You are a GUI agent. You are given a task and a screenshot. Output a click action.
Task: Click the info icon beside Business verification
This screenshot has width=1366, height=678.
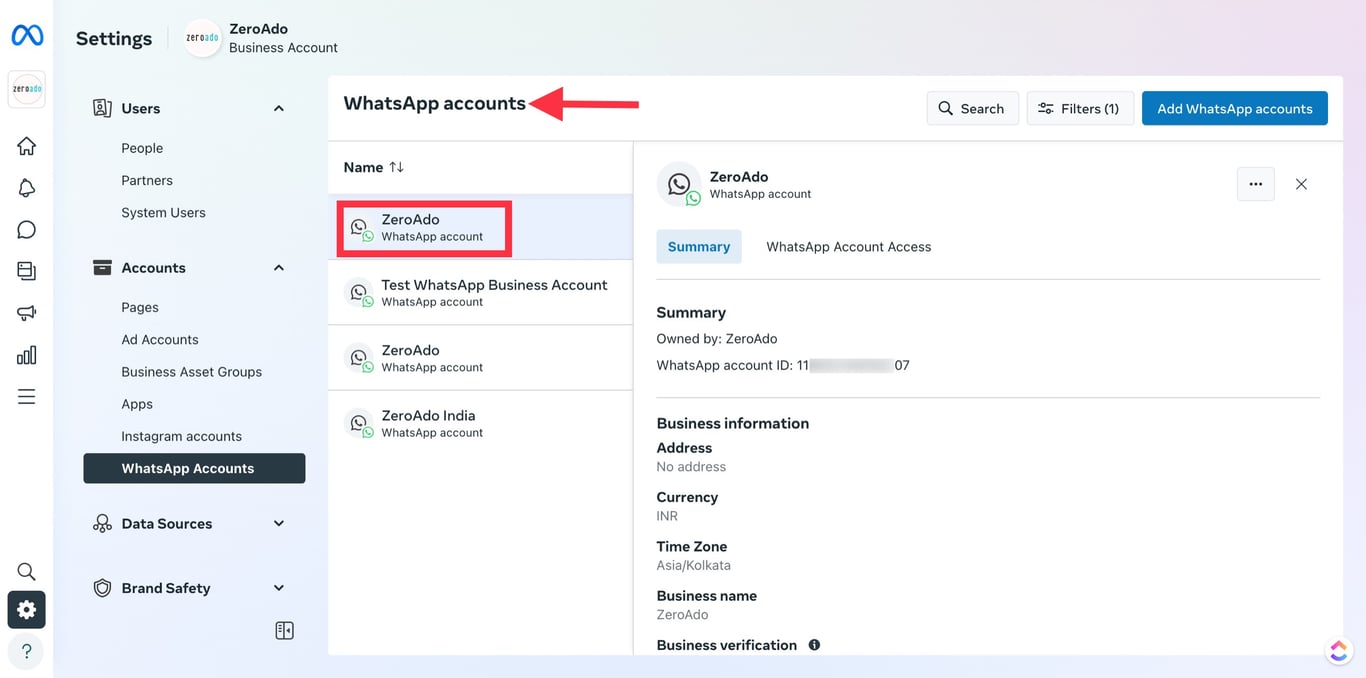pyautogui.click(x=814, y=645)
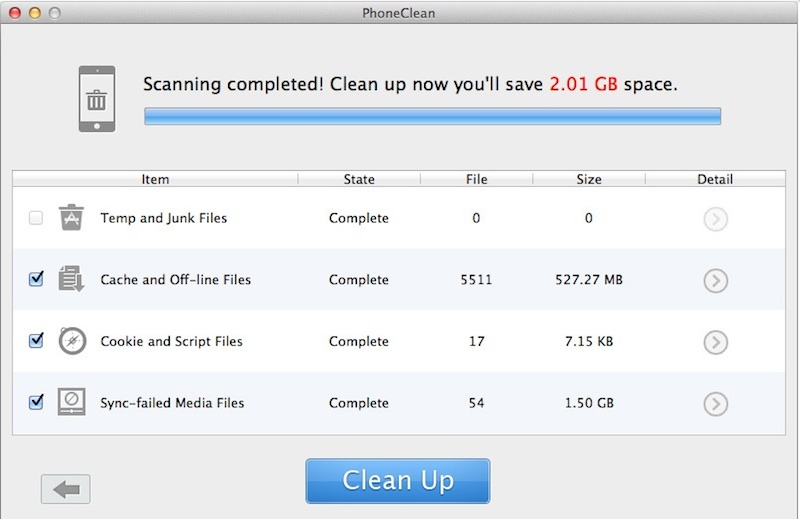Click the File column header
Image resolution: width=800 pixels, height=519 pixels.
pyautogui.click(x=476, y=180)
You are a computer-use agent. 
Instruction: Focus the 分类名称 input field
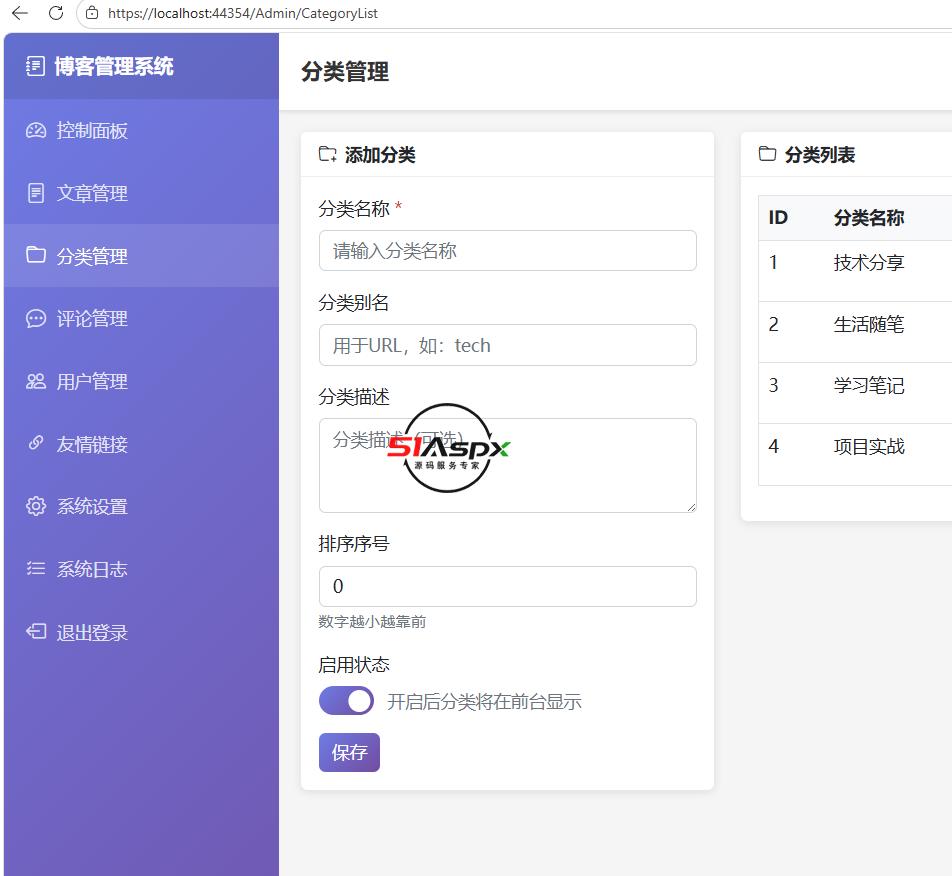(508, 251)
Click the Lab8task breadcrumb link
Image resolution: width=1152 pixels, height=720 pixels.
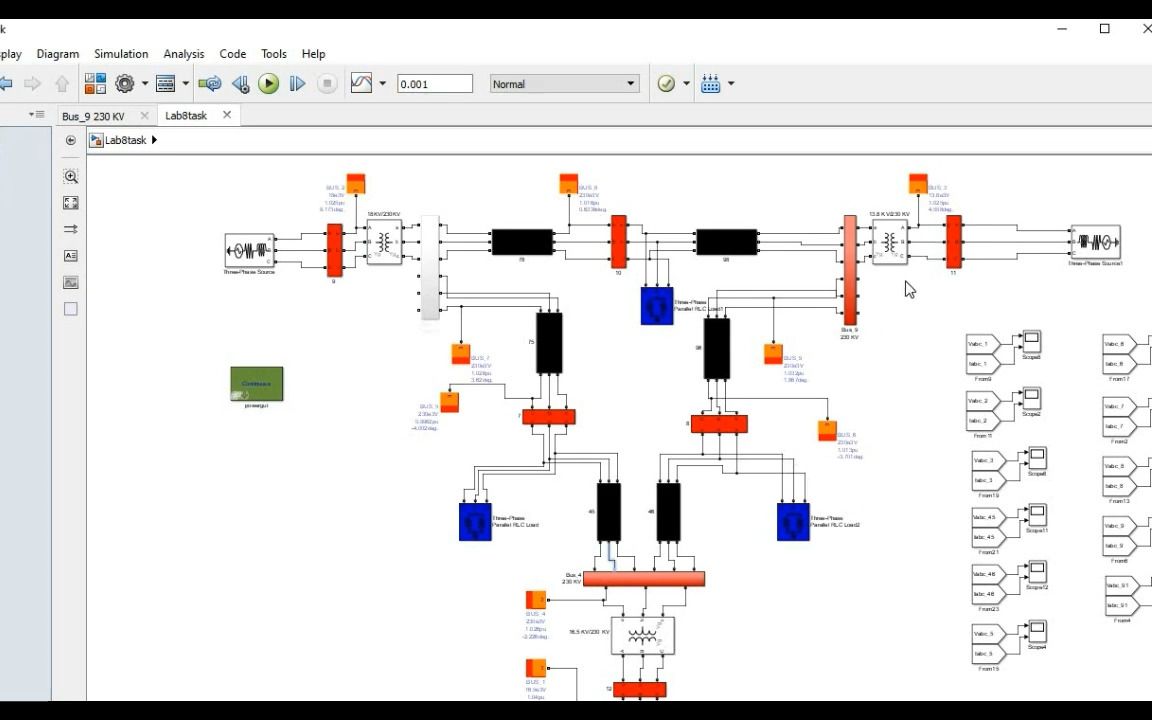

• • • • •

**Exercise aim**:
Exactly reproduce each record, leaving out any pictures.

**Response below**:
You are a GUI agent. You are given a task and a screenshot. Output a click action.
Task: Click the info icon beside Business verification
This screenshot has width=1366, height=678.
pyautogui.click(x=814, y=645)
Click the File column header
Image resolution: width=800 pixels, height=519 pixels.
pyautogui.click(x=476, y=180)
You are a computer-use agent. 
Instruction: Focus the 分类名称 input field
(508, 251)
Click the Lab8task breadcrumb link
Image resolution: width=1152 pixels, height=720 pixels.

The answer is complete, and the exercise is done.